Implications and Future Directions
The integration of AI-driven agents into engineering design workflows has significant implications for both practice and theory:
- Practical Impact: The framework enables rapid, iterative exploration of the design space, supporting both creative and performance-driven objectives. The automation of meshing and simulation democratizes access to high-fidelity analysis, reducing reliance on specialized expertise.
- Theoretical Advances: The use of implicit representations and cross-modal retrieval bridges the gap between conceptual and detailed design, while the orchestration of agents via AutoGen demonstrates scalable, modular workflow automation.
- Limitations: Current mesh evaluation is limited to geometric/topological metrics; future work should incorporate simulation-based validation and user studies for aesthetics. The orchestration framework could be further generalized to other engineering domains.

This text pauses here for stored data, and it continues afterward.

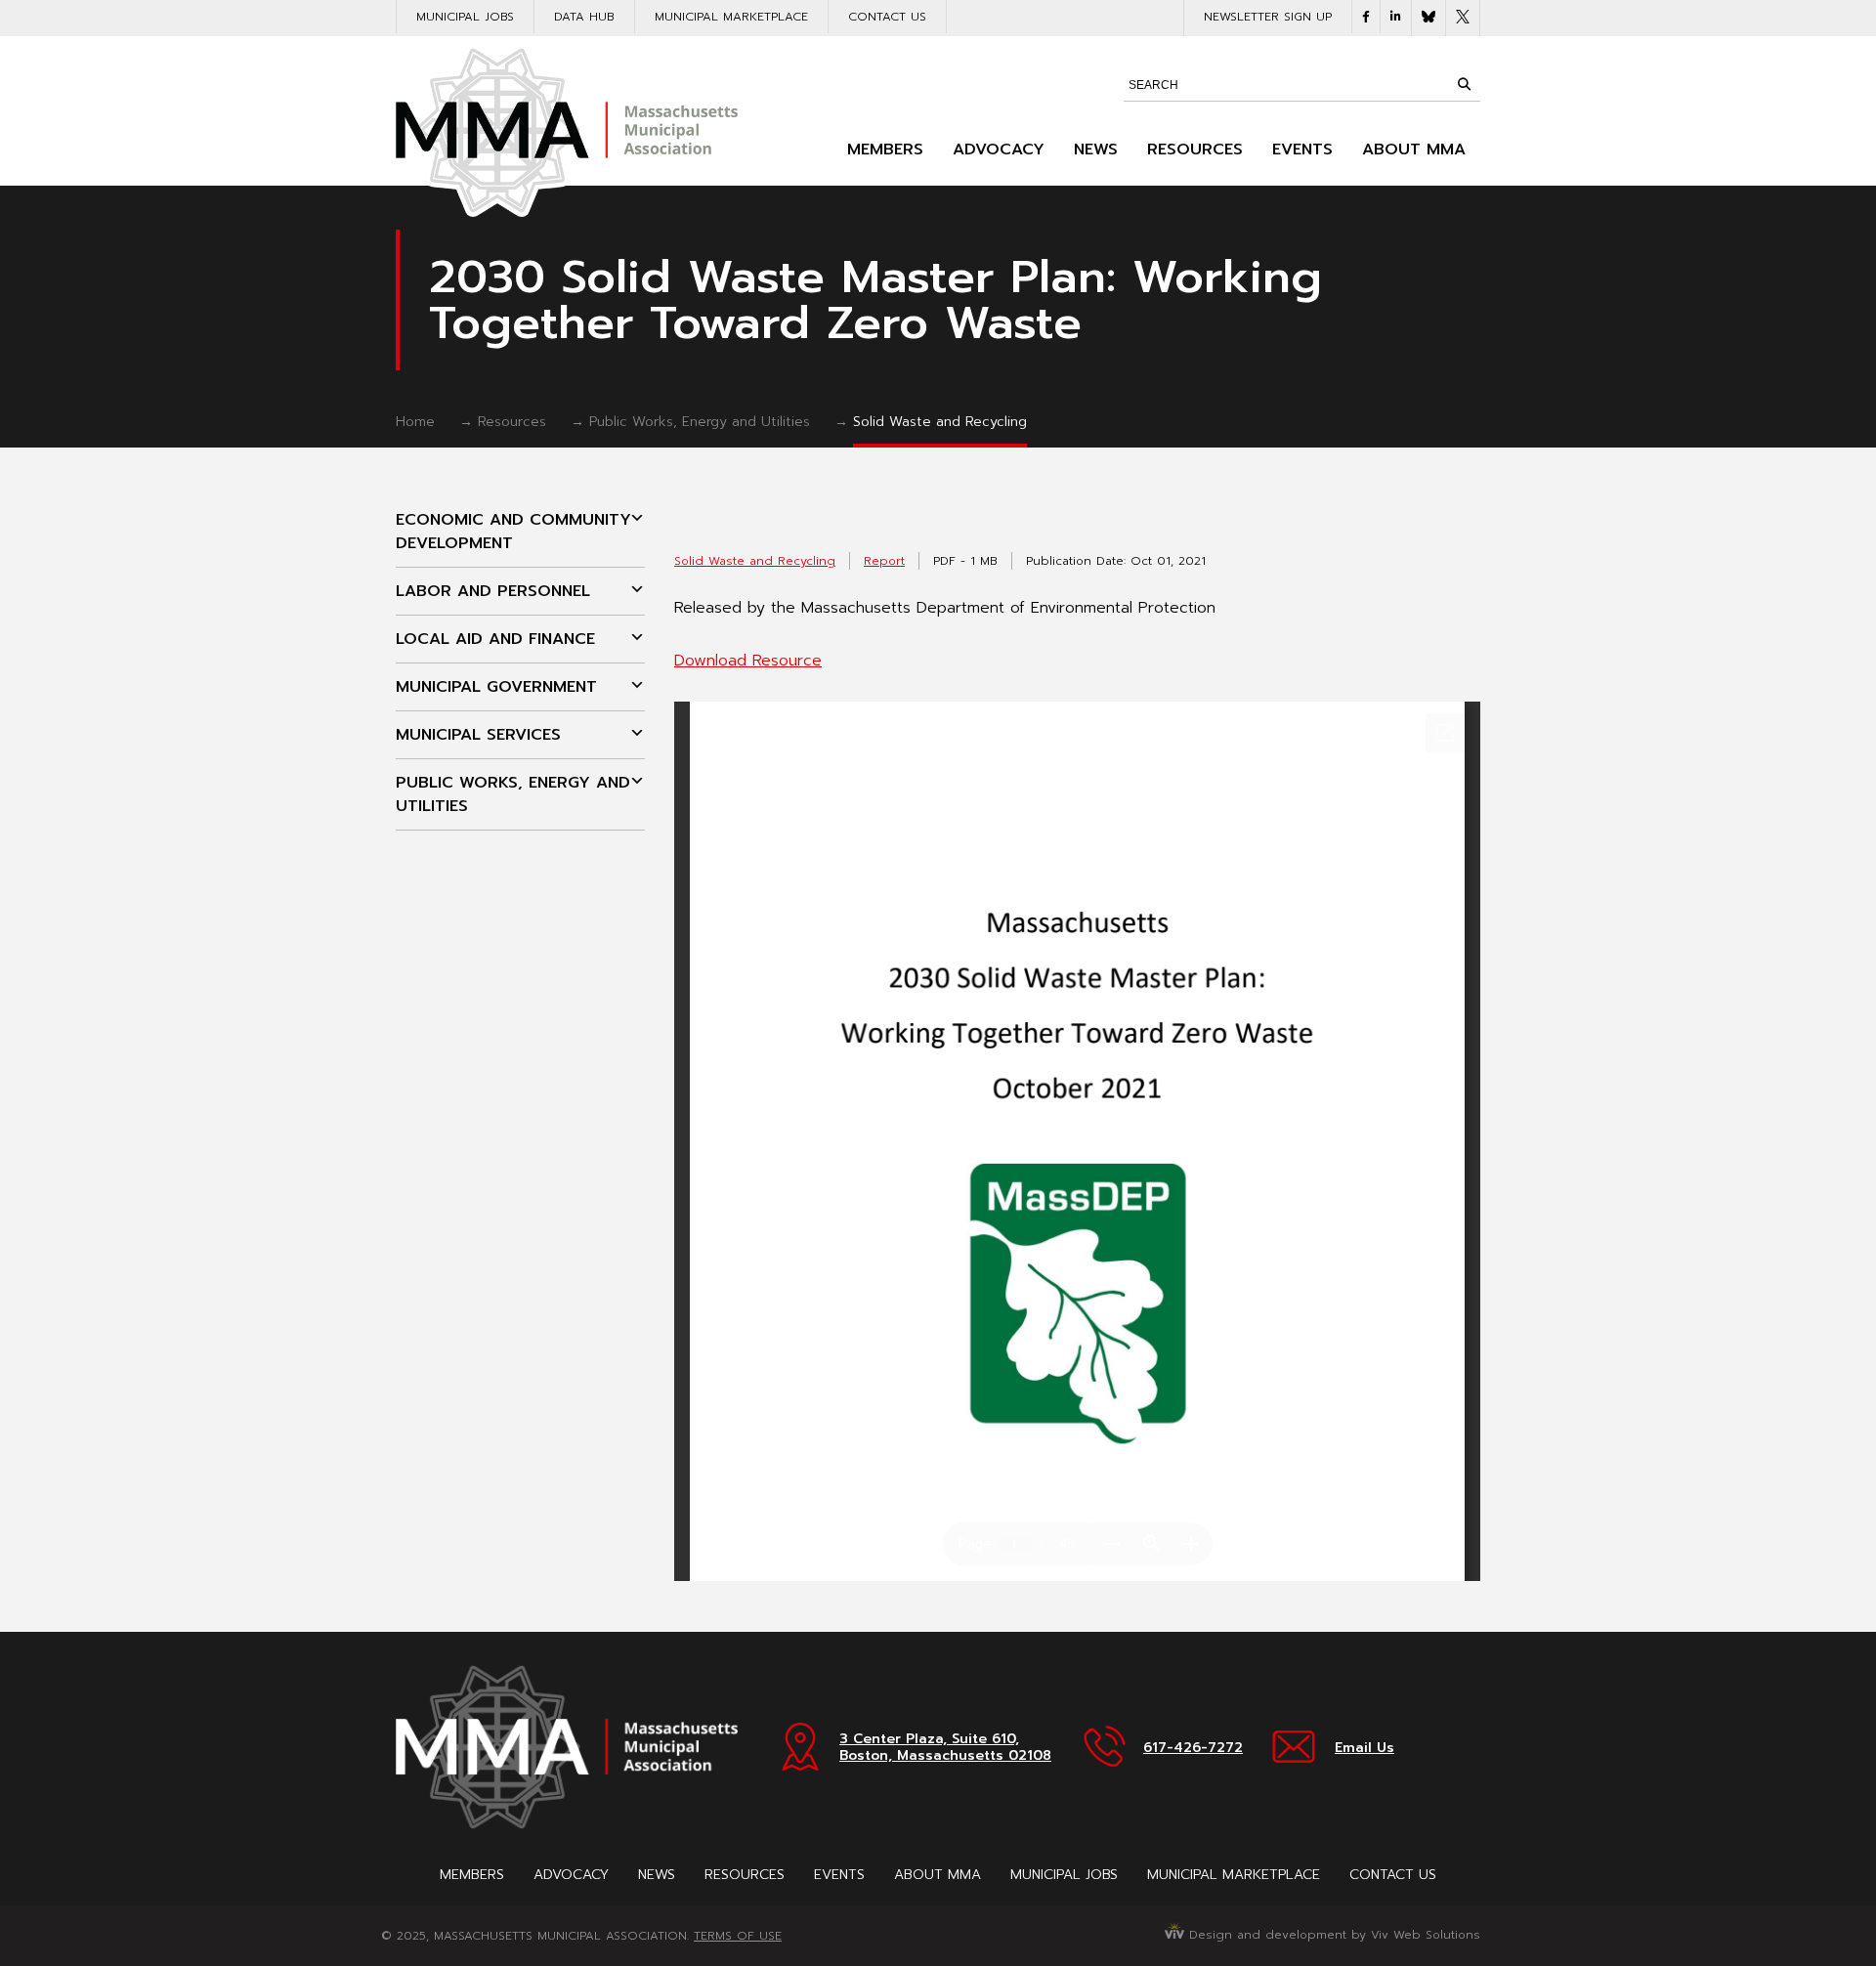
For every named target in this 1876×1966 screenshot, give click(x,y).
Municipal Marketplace (731, 16)
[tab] (520, 532)
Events (1302, 149)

- Future Work: Extending the agent framework to downstream tasks such as prototyping, manufacturing, and market analysis, and exploring alternative orchestration strategies for improved scalability and robustness.
Conclusion
This work demonstrates a scalable, modular multi-agent framework for automotive design, integrating state-of-the-art generative AI, geometric deep learning, and surrogate modeling. By automating the full pipeline from sketch-based concept generation to real-time aerodynamic evaluation, the system enables efficient, data-driven exploration of both aesthetic and engineering objectives. The approach is validated on a large-scale, high-fidelity dataset, with strong numerical results in retrieval accuracy and surrogate prediction. The framework is extensible to other engineering domains, providing a blueprint for the integration of AI agents into complex design and simulation workflows.